According to the excerpt below on restitution of Nazi-looted art, which 1863 code specifically identifies looting as a war crime?

__SELECTED TEXT__.
=== Section Start ===

Part II explores the history of fruitful interaction of the federal government and the several States since World War II to avert the possibility that this country would become a safe haven for stolen property—the very reality now unfolding without any supervisory guidance from this Court.

 

  1. In two recent decisions of this Court, Bell Atlantic v. Twombly, 550 U.S. 544 (2007) and Ashcroft v. Iqbal, 129 S.Ct. 1937 (2009), this Court has empowered lower federal Courts to dismiss claims lacking apparent plausibility. Twombly-Iqbal did not authorize a crude judicial demolition project to remove without fair development of factual records nearly every claim for restitution of Nazi-looted art to be decided since Altmann.

 

Part III shows that a precipitous approach to Holocaust-era claims is by no means required by the decisional law of this Court, is unauthorized by Congress, and is contrary to the best efforts of the Executive from World War II to the present to achieve imperfect justice for victims of the Shoah.

 

 

REASONS FOR GRANTING THE WRIT

  1. The Court Should Grant the Writ to Ensure that Lower Courts Assess Fairly Claims for Restitution of Property Looted in the Era of Nazi Persecution.

Looting of property and destruction of cultural heritage has been going on as long as history has recorded conflicts. Its antiquity, however, does not make it acceptable, either in law or morality. On the contrary, looting is specifically identified as a war crime in the famous Lieber Code, Instructions for the Government of Armies of the United States in the Field, Arts. 37-38 (1863), and is expressly prohibited in the Hague Convention IV, Laws and Customs of War on Land, Arts. 46-47, 56 (prohibiting confiscation of private property, pillage, and seizure of works of art) (1907).

 

From the earliest period of Nazi rule, the Third Reich enforced confiscatory legislation and brutal tactics against a defenseless Jewish minority. The victims of the Shoah were forced to transfer their own private wealth through special taxes, departure fees, and “Arianization” of Jewish homes and businesses, to promote the general welfare of non-Jews in the Third Reich, to foot the bill of the Kristallnacht pogroms, and to underwrite the Wehrmacht, For those who did not survive, the grand larceny ultimately financed mass murder. See, e.g., Martin Dean, Robbing the Jews: The Confiscation of Jewish Property in the Holocaust, 1933-1945 (2008); Gotz Aly, Hitler’s Beneficiaries: Plunder, Racial War, and the Nazi Welfare State (2007); Ingo Muller, Hitler’s Justice: The Courts of the Third Reich (1991).

=== Section End ===

__SOURCE MATERIAL__.
=== Section Start ===

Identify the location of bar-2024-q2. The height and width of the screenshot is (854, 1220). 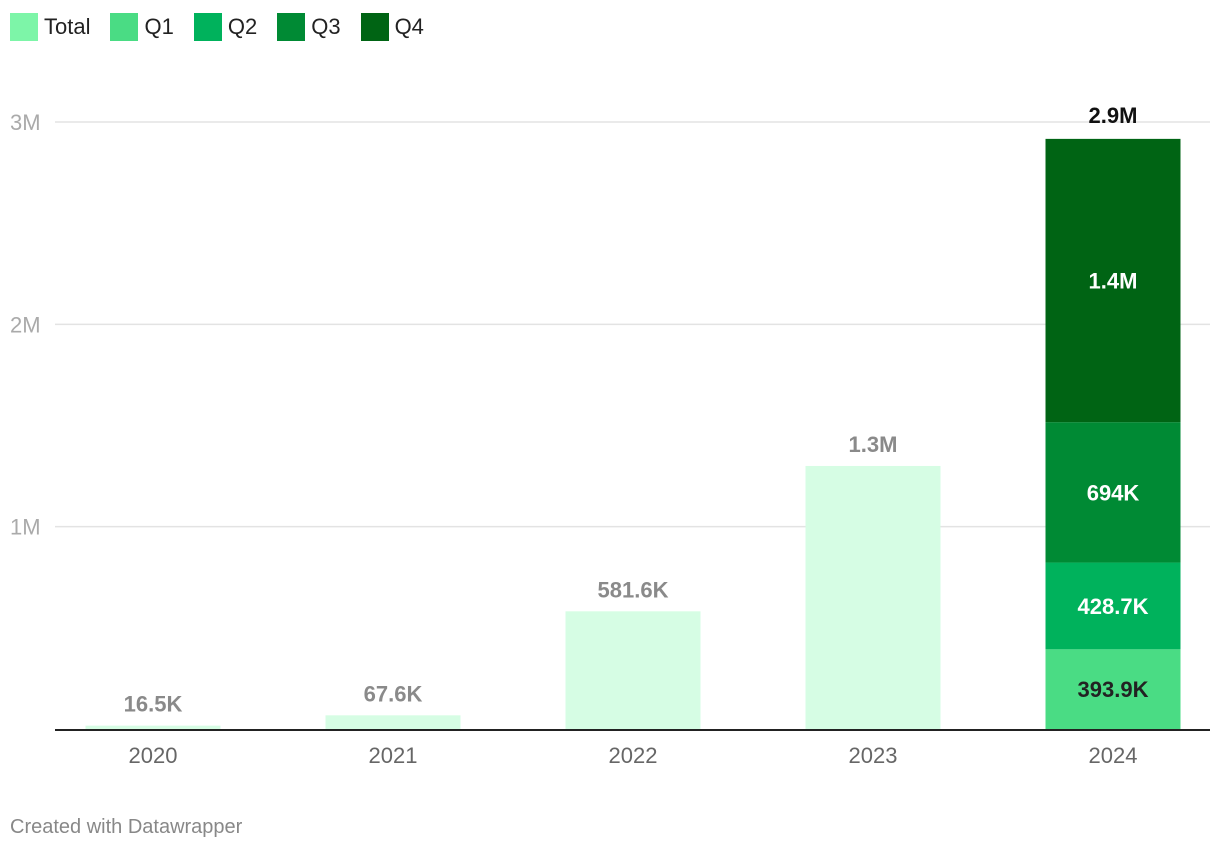
(1113, 606).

=== Section End ===

__RESULT OF THE EXERCISE__. The Lieber Code, Instructions for the Government of Armies of the United States in the Field.